» PASSAGE TO READ
######

Choosing a Business Location & Managing Business Finances

October 4, 2019

Table of Content

Choosing the wrong location can impede business success before you really get started. As you’ll see, there’s a lot that goes into finding the ideal space.  Another factor that can send your business on a downward spiral is the failure to maintain financial records and manage cash flow. Without an accounting system that gives a clear picture of how your business is faring, how can you expect to succeed?


Choosing a Business Location

Choosing a business location requires careful consideration. Understandably, many business owners place importance on cost (needs to be affordable) and aesthetics (needs to appeal to customers). However, before settling on a home for your new venture, consider all of the following factors. Poor choice of location could ultimately be your business’s downfall. 





For leased spaces, rent will account for the bulk of your facilities expense but don’t forget about associated costs like utilities. Utilities are included in some leases, but not all. If they’re not included, contact the utility companies to obtain the previous year’s usage and billing information. Older buildings might cost more to heat and cool. Ask if you’ll need to pay a security deposit so that you have a better idea of what your total move-in costs will be.  Some utilities may not require a deposit if the payment history for your home service is solid.  

To ensure that the location is within your budget, inquire about any additional costs. If the building provides janitorial service, do you have to contribute to the cost? What about the cost to maintain the grounds? Before signing a lease or purchase agreement, make sure everything that affects your monthly payment or total cost is spelled out. You don’t want any unpleasant surprises later.

######

» PROVIDED MATERIAL
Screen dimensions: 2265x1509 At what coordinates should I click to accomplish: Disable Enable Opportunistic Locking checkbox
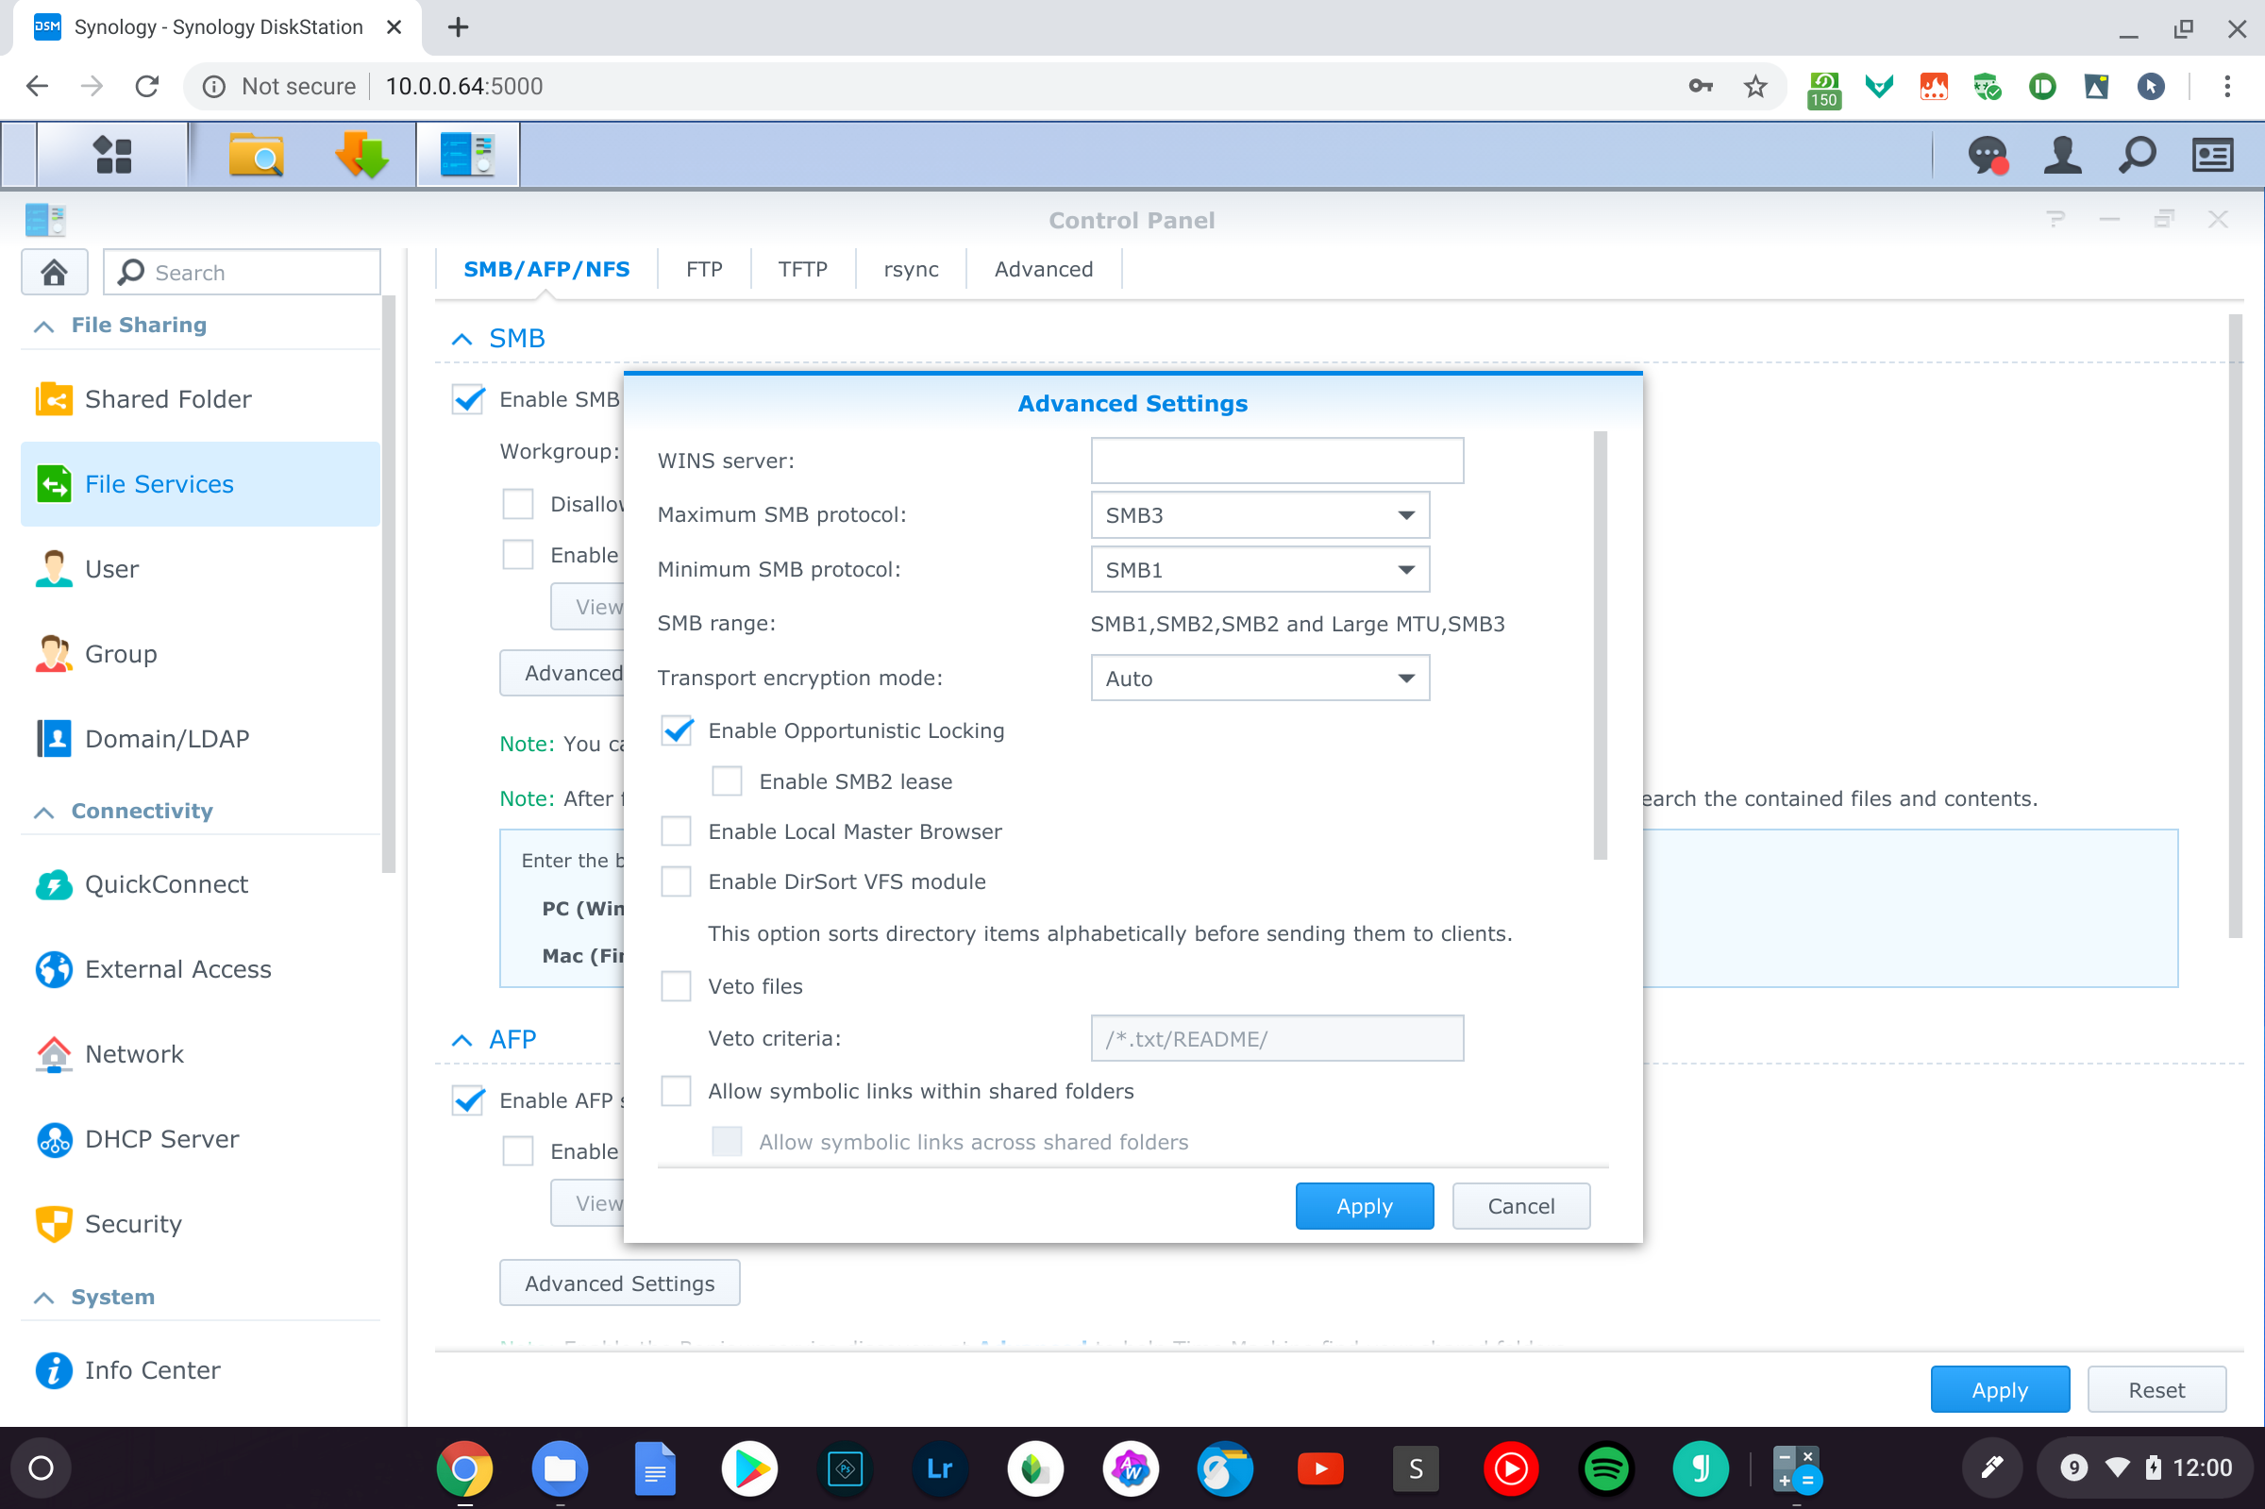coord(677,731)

######

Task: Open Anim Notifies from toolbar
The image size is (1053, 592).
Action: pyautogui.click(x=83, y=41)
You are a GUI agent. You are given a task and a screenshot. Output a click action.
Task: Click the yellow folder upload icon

######

» STATED GOAL
Transcribe the entire article on choosing a business location and managing business finances, word for word.

» FULL RESPONSE
Choosing a Business Location & Managing Business Finances

October 4, 2019

Table of Content

Choosing the wrong location can impede business success before you really get started. As you’ll see, there’s a lot that goes into finding the ideal space.  Another factor that can send your business on a downward spiral is the failure to maintain financial records and manage cash flow. Without an accounting system that gives a clear picture of how your business is faring, how can you expect to succeed?


Choosing a Business Location

Choosing a business location requires careful consideration. Understandably, many business owners place importance on cost (needs to be affordable) and aesthetics (needs to appeal to customers). However, before settling on a home for your new venture, consider all of the following factors. Poor choice of location could ultimately be your business’s downfall. 





For leased spaces, rent will account for the bulk of your facilities expense but don’t forget about associated costs like utilities. Utilities are included in some leases, but not all. If they’re not included, contact the utility companies to obtain the previous year’s usage and billing information. Older buildings might cost more to heat and cool. Ask if you’ll need to pay a security deposit so that you have a better idea of what your total move-in costs will be.  Some utilities may not require a deposit if the payment history for your home service is solid.  

To ensure that the location is within your budget, inquire about any additional costs. If the building provides janitorial service, do you have to contribute to the cost? What about the cost to maintain the grounds? Before signing a lease or purchase agreement, make sure everything that affects your monthly payment or total cost is spelled out. You don’t want any unpleasant surprises later.